Required work:
a. In the article on COVID-19 booster doses, what position does Dr. Donald Yealy hold at UPMC?
b. Please copy the article on COVID-19 booster doses word for word, starting at "A booster was" and ending at "Pfizer vaccine recipients.".

Page extract:
-- Opening Marker --

As announced Friday morning, people age 18 to 64 with an increased risk of exposure in an occupational or institutional setting also qualified for a third Pfizer dose.
Dr. Donald Yealy, UPMC senior vice president and chief medical officer, said there would be a priority sequence to get third doses to people, but there was not deficit in protection for a “vast majority” of people. He said the benefit of a third dose was to “remind” the immune system to do what it needs to do if the virus is encountered.
Snyder reiterated the importance of being vaccinated against COVID-19 as a vaccination will have the biggest impact in people who have not had a single shot to date.
“These vaccines are really miracles of science,” Snyder said. “They work spectacularly well and they are very safe and they are doing their jobs well.”
A booster was called an added tool and able to protect health care workers and reduce the instance of hospitalization or death.
“In the future how often will we need another dose?” Snyder asked. “We don’t know until we see how the vaccines continue to protect us against severe complications and symptomatic disease.”
Yealy added that more research would have to be done, noting that a tetanus shot is given repeatedly after certain injuries but a single shingles vaccine lasts a lifetime.
Meantime, Evangelical Community Hospital announced Friday that third dose boosters for the Pfizer COVID-19 vaccine would be available for previous Pfizer vaccine recipients.
The news release noted Evangelical does not currently offer the Johnson and Johnson vaccine and people who received the Moderna vaccine are not currently eligible for a third dose unless they are “moderately to severely immunocompromised” with their second dose given a minimum of 28 days ago.

-- Closing Marker --

Data block:
-- Opening Marker --

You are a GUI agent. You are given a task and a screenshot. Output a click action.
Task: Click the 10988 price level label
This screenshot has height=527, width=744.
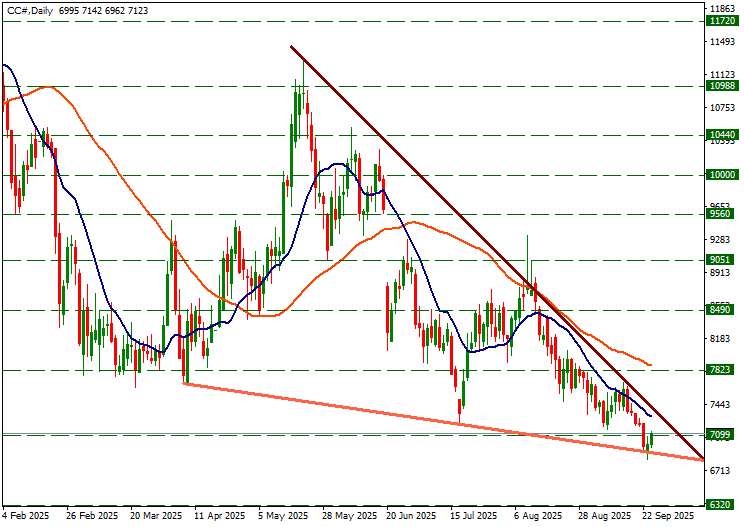point(721,86)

-- Closing Marker --

Per-task outputs:
a. Senior vice president and chief medical officer.

b.
A booster was called an added tool and able to protect health care workers and reduce the instance of hospitalization or death.
“In the future how often will we need another dose?” Snyder asked. “We don’t know until we see how the vaccines continue to protect us against severe complications and symptomatic disease.”
Yealy added that more research would have to be done, noting that a tetanus shot is given repeatedly after certain injuries but a single shingles vaccine lasts a lifetime.
Meantime, Evangelical Community Hospital announced Friday that third dose boosters for the Pfizer COVID-19 vaccine would be available for previous Pfizer vaccine recipients.